AI – how should we think about it? – Episode 1 (AI-E1)

Title edited to reflect the first in a loose series titled “AI- how should we think about it Episode 1 (AI-E1)”

My belief is that we worry about the wrong things with AI. Here are a few points of view that sum up the general concern. And worry is more than the chatter of a coffee. Some very intelligent people are worried.

When I say worry about the wrong thing, I see ChatGPT as an extended dataset with some extra logic. We are used to smaller datasets and a search tool such as Google, Bing or Duck Duck Go. They contain additional logic mainly related to privacy, advertising, personalization and association with other applications such as email or calendar.

ChatGPT has two major differences

  • extended dataset including some dark web data (see Washington Post list of secret data sources in ChatGPT)
  • pattern-based logic beyond simple searching, but that looks at all the data in those patterns and develops logic-framed answers. It can be an essay, a conversation, an association of facts.

Let’s look at some recent media from The Economist and a very clever insight from Niall Ferguson published in Bloomberg. Finally, let’s jump deep into the spirit of Ian Banks and the Sublime; an AI living in a multiverse dimension and involved in a war that has spread to humanity (The Real) in that dimension.

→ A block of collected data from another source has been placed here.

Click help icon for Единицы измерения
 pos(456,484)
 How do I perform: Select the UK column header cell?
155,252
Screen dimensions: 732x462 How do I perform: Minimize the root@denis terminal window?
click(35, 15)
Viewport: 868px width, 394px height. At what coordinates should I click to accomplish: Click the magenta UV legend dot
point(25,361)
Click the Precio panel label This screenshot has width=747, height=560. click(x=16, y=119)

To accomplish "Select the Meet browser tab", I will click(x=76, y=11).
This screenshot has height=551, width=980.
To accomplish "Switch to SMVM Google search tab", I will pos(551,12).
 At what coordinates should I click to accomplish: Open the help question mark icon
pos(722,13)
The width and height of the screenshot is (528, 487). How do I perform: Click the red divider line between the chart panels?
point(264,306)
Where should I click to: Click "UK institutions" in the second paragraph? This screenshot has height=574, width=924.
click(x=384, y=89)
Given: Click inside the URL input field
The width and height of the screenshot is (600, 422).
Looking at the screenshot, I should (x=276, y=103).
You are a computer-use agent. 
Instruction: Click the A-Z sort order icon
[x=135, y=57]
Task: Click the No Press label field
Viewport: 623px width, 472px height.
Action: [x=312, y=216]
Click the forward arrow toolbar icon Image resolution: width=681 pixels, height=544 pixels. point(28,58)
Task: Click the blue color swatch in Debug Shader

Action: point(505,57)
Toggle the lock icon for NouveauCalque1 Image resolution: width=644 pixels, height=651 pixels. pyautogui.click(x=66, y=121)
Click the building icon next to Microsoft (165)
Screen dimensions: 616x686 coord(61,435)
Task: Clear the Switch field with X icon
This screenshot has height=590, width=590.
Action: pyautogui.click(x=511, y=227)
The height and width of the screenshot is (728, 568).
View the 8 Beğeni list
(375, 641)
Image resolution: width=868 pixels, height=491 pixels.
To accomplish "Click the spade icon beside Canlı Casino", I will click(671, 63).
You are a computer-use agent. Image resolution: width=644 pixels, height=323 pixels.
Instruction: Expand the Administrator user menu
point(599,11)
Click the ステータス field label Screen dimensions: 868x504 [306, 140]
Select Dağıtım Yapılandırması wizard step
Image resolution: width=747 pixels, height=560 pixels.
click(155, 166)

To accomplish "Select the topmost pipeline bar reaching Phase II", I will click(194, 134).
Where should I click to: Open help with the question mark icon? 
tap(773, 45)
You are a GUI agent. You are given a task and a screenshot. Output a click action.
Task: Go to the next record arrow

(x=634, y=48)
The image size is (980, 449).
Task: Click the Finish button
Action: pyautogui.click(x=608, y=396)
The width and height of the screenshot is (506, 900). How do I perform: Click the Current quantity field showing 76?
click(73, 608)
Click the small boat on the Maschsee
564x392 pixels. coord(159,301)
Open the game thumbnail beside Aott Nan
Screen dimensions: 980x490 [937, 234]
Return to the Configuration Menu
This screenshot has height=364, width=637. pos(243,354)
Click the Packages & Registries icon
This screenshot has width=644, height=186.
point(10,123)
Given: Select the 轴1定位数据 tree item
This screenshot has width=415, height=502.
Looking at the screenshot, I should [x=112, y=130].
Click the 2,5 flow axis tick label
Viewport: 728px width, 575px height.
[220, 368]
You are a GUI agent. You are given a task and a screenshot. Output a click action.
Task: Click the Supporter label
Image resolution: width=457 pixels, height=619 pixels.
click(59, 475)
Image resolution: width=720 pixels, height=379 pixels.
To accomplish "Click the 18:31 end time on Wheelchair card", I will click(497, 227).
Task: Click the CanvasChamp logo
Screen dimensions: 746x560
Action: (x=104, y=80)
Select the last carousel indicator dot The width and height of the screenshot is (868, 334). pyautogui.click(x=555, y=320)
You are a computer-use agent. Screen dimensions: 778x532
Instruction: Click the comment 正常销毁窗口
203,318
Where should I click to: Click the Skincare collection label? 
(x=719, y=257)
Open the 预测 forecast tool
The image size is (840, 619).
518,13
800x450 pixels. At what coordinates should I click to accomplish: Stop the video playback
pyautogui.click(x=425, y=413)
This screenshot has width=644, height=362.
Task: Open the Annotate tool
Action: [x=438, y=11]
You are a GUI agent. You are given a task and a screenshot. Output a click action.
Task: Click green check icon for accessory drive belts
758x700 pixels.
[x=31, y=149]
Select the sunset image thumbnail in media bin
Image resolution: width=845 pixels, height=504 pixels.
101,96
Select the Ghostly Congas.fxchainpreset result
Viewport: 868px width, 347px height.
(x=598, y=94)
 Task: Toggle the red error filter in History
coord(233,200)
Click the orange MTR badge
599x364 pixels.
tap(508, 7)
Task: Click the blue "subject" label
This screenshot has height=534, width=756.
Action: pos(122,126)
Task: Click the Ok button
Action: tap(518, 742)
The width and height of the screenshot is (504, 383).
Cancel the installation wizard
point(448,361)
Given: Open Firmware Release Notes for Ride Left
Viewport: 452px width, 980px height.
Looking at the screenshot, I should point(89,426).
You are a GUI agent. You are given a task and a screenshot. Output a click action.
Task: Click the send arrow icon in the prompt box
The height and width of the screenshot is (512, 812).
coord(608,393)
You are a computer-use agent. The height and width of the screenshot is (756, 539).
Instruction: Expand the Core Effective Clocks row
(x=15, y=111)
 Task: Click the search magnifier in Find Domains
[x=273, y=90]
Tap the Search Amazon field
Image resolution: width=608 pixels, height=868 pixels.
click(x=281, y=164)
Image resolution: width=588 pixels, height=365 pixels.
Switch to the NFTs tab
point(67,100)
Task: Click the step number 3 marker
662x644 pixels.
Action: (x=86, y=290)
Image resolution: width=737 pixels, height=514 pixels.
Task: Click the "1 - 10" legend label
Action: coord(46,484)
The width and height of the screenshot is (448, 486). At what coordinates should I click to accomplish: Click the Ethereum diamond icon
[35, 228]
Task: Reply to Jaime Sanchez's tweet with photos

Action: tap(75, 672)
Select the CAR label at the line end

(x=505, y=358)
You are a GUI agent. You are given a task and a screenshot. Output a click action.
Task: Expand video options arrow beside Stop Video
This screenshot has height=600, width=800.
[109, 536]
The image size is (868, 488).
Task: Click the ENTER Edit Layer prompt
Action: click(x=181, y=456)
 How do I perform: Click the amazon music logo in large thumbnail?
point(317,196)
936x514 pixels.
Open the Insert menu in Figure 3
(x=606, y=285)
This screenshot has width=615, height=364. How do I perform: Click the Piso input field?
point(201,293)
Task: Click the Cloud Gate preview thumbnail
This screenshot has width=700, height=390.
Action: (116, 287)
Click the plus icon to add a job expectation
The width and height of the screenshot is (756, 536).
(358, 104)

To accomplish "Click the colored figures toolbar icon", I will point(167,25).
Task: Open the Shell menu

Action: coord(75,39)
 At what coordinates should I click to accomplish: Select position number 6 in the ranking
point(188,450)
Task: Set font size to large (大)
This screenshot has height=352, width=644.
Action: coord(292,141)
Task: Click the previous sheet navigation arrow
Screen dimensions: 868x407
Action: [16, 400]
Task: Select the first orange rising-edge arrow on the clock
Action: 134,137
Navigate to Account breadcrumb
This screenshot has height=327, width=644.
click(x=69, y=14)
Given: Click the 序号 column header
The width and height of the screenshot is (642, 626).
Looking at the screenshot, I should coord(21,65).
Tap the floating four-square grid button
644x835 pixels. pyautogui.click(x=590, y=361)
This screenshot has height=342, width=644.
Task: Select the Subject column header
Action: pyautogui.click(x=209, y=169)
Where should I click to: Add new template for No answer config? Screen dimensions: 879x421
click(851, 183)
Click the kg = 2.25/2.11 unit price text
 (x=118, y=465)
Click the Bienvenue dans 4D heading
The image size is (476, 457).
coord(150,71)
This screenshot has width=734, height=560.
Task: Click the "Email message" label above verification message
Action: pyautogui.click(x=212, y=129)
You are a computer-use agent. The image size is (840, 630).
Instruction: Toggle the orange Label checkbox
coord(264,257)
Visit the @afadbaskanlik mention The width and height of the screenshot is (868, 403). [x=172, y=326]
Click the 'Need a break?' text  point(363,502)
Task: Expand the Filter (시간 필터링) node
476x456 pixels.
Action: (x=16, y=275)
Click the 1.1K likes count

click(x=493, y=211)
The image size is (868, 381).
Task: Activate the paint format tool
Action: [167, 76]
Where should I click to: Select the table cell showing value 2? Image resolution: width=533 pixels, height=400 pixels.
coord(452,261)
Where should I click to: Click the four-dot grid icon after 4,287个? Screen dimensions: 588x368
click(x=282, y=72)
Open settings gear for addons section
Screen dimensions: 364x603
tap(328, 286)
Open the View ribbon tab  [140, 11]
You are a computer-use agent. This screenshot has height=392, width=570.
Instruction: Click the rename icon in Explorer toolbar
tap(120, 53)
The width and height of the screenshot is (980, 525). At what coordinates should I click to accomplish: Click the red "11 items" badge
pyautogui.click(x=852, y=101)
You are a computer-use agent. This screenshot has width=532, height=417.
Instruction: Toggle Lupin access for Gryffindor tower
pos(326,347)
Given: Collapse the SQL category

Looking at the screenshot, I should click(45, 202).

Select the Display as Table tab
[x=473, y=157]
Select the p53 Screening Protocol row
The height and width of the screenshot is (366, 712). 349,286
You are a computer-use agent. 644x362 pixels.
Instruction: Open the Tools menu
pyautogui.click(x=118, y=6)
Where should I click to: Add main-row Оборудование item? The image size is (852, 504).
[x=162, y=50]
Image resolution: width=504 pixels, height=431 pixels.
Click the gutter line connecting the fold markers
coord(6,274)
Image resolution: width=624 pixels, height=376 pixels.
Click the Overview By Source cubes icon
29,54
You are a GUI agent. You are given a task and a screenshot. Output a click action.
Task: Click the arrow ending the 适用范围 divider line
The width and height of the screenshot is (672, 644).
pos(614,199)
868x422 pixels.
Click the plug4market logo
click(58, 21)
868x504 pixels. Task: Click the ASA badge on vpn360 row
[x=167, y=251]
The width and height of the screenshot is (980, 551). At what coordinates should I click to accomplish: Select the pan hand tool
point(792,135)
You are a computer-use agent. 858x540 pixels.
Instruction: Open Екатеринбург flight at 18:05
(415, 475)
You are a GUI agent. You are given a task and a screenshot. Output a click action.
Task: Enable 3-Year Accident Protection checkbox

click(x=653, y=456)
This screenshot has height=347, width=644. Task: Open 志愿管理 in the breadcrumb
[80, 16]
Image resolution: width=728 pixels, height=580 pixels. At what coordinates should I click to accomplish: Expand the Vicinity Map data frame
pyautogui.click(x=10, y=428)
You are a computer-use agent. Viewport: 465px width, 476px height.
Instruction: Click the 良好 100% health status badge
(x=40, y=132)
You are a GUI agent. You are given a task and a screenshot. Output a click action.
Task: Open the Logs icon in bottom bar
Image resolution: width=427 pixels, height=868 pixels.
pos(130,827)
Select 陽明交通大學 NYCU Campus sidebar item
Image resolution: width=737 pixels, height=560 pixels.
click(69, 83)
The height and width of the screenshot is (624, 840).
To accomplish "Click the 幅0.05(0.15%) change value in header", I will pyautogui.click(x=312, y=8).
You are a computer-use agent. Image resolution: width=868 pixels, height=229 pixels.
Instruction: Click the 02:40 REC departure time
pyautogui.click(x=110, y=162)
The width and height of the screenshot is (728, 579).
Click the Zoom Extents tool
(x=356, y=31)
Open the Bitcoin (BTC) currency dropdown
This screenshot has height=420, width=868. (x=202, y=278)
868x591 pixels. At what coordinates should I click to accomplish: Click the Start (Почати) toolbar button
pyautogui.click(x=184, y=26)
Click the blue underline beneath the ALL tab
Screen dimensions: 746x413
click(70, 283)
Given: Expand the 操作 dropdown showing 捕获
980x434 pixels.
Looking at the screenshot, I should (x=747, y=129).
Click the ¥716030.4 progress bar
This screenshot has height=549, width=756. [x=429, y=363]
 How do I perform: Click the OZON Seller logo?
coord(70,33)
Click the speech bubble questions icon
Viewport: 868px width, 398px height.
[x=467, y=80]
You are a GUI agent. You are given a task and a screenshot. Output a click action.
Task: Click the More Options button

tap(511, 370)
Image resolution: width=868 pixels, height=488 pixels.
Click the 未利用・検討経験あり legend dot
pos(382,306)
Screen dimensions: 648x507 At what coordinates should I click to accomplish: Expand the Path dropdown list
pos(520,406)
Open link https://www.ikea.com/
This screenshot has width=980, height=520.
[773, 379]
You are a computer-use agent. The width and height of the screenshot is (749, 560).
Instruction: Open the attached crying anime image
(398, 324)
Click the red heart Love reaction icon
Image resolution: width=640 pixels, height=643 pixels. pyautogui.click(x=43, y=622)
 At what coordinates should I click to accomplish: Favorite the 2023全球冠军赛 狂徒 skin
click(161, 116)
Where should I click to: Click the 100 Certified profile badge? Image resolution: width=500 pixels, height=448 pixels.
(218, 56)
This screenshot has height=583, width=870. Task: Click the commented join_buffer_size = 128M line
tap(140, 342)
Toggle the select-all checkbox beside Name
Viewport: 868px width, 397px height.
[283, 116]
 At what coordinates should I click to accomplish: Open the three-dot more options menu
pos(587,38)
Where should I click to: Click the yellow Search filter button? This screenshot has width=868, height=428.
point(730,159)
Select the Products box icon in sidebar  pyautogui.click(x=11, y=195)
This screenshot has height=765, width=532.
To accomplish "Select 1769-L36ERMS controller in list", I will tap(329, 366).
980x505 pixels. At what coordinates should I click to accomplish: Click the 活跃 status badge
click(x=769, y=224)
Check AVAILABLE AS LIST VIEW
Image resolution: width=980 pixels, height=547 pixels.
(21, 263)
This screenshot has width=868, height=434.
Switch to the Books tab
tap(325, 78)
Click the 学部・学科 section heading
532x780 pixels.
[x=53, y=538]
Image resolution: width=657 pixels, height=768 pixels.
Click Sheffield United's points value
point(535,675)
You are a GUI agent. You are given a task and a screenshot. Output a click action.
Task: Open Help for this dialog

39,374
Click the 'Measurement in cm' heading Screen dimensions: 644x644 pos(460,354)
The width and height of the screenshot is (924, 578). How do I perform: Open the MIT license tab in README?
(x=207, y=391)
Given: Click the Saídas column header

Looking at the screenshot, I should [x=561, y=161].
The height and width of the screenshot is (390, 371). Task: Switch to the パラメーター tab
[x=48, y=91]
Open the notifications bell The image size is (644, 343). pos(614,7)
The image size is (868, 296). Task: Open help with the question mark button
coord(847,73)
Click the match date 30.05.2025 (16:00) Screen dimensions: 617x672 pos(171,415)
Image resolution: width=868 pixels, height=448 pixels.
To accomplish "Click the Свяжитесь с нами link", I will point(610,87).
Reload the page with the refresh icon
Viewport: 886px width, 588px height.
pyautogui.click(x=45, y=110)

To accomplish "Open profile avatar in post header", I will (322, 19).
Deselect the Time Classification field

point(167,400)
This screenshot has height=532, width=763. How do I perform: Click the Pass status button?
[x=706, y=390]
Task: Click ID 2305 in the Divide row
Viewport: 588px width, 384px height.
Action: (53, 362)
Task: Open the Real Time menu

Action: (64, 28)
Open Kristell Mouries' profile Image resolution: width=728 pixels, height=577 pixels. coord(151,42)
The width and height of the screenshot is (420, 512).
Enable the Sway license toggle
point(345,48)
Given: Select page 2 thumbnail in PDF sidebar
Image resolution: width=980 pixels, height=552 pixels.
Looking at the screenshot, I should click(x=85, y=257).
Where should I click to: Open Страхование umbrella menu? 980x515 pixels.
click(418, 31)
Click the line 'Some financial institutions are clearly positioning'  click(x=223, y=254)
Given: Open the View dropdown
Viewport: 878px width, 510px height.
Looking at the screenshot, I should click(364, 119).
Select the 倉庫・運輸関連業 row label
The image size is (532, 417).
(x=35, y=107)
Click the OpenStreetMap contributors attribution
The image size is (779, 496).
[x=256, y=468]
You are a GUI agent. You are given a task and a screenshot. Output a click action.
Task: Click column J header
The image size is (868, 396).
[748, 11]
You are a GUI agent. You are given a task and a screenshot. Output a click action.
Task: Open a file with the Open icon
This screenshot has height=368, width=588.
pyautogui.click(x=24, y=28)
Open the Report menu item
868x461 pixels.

By Niall Ferguson – April 9, 2023, 12:00 a.m. GMT-4 Courtesy of Bloomberg

It’s not every day that I read such a startling prediction of doom like Eliezer Yudkowsky’s in Time magazine last week. “The most likely outcome of building a superhuman artificial intelligence, under circumstances similar to present circumstances,” he wrote, “is that literally everyone on Earth will die.

Yudkowsky is no random Cassandra. He directs the Machine Intelligence Research Institute, a non-profit organization in Berkeley, California, and has written extensively on the subject of artificial intelligence.

“for example,” I suggested, “because we tell him to stop climate change and he concludes that the annihilation of Homo sapiens is the optimal solution.”

How AI could change computing, culture and the course of history – discussion in The Economist.

Economist

As the special Science section of this issue makes clear, progress in the field is rapid and its promise immense. This brings clear and present dangers that must be dealt with. But in the specific context of gpt-4, the llm of the day, and its generative ilk, talking about existential risks seems rather absurd. They produce prose, poetry and code; they generate images, sound and video; they make predictions based on models. It’s easy to see that these abilities bring with them an enormous capacity for mischief. It is hard to imagine them underlying “the power to control civilization”, or to “replace us”, as the hyperbolic critics warn.

As Niall points out:

The debate we have today focuses on a particular branch of AI: the large language models (LLMs) produced by organizations like OpenAI, including ChatGPT and its more powerful successor GPT-4.

This is important and brings us to my current thinking. What worries us is not AI as understood in the best science fiction. Take this from Ian Banks in The Hydrogen Sonata, a series of books that I highly recommend.

The absolutely most splendid wonders, experiences and accomplishments of the Real and all therein were nothing compared to the most petty flippant meanderings of the Sublime. The most soaring, magnificent and ethereal cathedrals for reason, faith or anything else were just neglected and dilapidated hovels compared to the constructions – if they could even be described as such – within the Gorgeous.

The Gzilt were a sort of cousin species/civilization of the Culture. Almost founders, but not quite, they had been influential in the establishment and design of the Culture nearly ten thousand years earlier, when a disparate group of humanoid species at roughly the same stage of development technological and societal had thought of coming together. Fairly amiable, though a bit martially tense due to an unusual social setup which basically meant that everyone was presumed to belong to a single society-wide militia – therefore everyone had a military rank , from birth – they had made significant contributions to the establishment and ethos of the Culture while everything was still in the phase we were talking about but then, almost at the last moment, and to the surprise of almost everyone world, in some way including their own, they had decided not to join the new confederation.

So how should we think about AI?

My goal with this piece is to open our minds to the real AI that we should consider if we want to worry about, and it doesn’t yet exist. It’s more than some servers, new fast chips and smart programming.

Meanwhile, ChatGPT is a clever evolution of old-school search based on a combination of data attenuation, smart logic, and possibly the potential for accidental or deliberate misuse. It’s unclear if machine learning is included, but even then it would be based on rules known to humans.

I’m not trying to belittle ChatGPT but rather to understand its place in evolution and propose that the step change didn’t happen.

ChatGPT is not an artificial intelligence.